「あんなにきついのに、また走りたい」筒井咲帆・30歳が語るマラソンの魔力「心を動かす種目」
01月23日 14:00

ハーフマラソン1時間9分台のスピードを誇り、トラック競技でも活躍してきた実力者、筒井咲帆(30=ユニバーサルエンターテインメント)。 2024年にチームを移籍し、心機一転迎える今シーズン。彼女が勝負の舞台に選んだのは、3年前に初マラソンの洗礼を浴びた「大阪」だった。 「きつい。でもまた走りたい」。 そう語る彼女は、なぜ42.195kmに挑むのか。30歳のアスリートが語るマラソンの不思議な魅力と、今回のレースにかける決意を聞いた。

■「体の痺れ、力が入らない」初マラソンの洗礼

筒井にとって大阪国際女子マラソンは、3年前に初マラソンとして挑んだ思い出深い場所だ。しかし、その記憶は決して甘いものではない。

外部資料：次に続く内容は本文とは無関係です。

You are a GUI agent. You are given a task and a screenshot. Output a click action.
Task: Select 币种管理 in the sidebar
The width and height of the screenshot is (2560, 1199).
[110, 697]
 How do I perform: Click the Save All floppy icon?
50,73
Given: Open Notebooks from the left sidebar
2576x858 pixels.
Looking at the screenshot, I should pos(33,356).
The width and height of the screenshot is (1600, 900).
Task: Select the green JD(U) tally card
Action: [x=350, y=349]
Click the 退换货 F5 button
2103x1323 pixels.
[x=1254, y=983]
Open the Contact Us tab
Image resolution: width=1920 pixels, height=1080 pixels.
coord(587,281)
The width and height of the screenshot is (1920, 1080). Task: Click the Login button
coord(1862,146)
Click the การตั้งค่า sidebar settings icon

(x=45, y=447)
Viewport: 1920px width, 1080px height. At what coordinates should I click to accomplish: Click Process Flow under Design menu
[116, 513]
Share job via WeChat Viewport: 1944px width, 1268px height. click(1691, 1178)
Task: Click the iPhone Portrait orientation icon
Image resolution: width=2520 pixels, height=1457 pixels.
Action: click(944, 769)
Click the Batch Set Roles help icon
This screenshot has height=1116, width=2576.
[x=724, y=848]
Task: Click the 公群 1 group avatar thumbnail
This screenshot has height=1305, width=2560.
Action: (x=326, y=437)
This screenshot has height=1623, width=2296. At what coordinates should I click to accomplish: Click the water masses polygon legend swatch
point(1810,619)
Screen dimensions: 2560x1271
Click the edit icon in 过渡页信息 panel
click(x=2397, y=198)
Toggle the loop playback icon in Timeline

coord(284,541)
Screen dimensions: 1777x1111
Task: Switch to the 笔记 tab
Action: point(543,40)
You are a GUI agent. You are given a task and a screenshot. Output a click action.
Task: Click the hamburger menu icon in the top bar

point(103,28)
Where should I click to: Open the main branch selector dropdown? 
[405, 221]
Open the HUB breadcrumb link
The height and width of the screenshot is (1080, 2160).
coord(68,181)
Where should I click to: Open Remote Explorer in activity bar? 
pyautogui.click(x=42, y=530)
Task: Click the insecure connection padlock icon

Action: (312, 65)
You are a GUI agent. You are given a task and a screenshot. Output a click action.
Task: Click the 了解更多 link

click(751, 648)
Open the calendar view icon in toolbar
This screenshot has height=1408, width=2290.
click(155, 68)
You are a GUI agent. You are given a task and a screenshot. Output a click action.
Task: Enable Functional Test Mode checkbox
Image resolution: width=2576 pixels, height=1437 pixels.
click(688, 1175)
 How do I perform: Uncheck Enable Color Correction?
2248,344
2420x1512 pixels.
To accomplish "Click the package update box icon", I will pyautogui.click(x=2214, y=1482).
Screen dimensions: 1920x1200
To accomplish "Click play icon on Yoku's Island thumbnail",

――3年前に出場した大阪国際女子マラソンを振り返って。 筒井: 初マラソンだったのでドキドキしていた気持ちはすごく覚えています。でも、実際に走ってみて、想像以上に「40キロのきつさ」というのを実感しました。 筒井:やっぱりラスト、30キロ以降で今まで感じたことのない体の変化……痺れだったり、力が入らない感じを初マラソンで一番経験しました。 だからこそ、今年はそのリベンジということも含めて、しっかりタイムを出していきたいと思っています。

■トラックにはなかった「心を動かす」体験

初マラソンで味わった「痺れるほどの苦しみ」。普通なら恐怖心を抱きそうなものだが、筒井はそこに不思議な魅力を感じていた。 ――筒井選手にとって「マラソンの魅力」とは? 筒井: マラソンでまだ「成功した」と思ったことは一度もないんです。 でも、「体が動かない」というぐらいきつい思いをしたのに、「また走りたい」って思ってしまう。そんな種目は、他のトラック種目にもなかったし、10キロやハーフマラソンにもなかった経験でした。

――苦しいのに、また走りたくなる? 筒井: そうですね。きつくてもやりたいって、「自分の心を動かしてくれた種目」なので、そこに魅力があるのかなと思います。

■ずっと追い求めてきた「2時間23分30秒」

今回の目標は明確だ。苦い記憶を塗り替え、次のステージへ進むためのタイムを設定している。

――今回の目標タイムと意気込みを教えてください。 筒井: オリンピックにはまだ遠い記録なんですけど、「2時間23分30秒」というのは、本当に初マラソンの時からずっと思い描いていたタイムなんです。 このタイムが出せれば、自然と順位もついてくるのかなと。ここでMGC(マラソングランドチャンピオンシップ)の出場権を取れたら、まず一安心できるかなと思っています。

■3年越しのリベンジへ

「体が動かなくなるほどの苦しみ」を知り、それでもなお「心を動かされた」と語る筒井咲帆。 移籍を経て心身ともに充実した今、彼女は3年前の自分自身を超えようとしている。恐怖を乗り越え、歓喜のゴールへ。 その瞬間は、2026年1月25日、ひる12時15分に訪れる。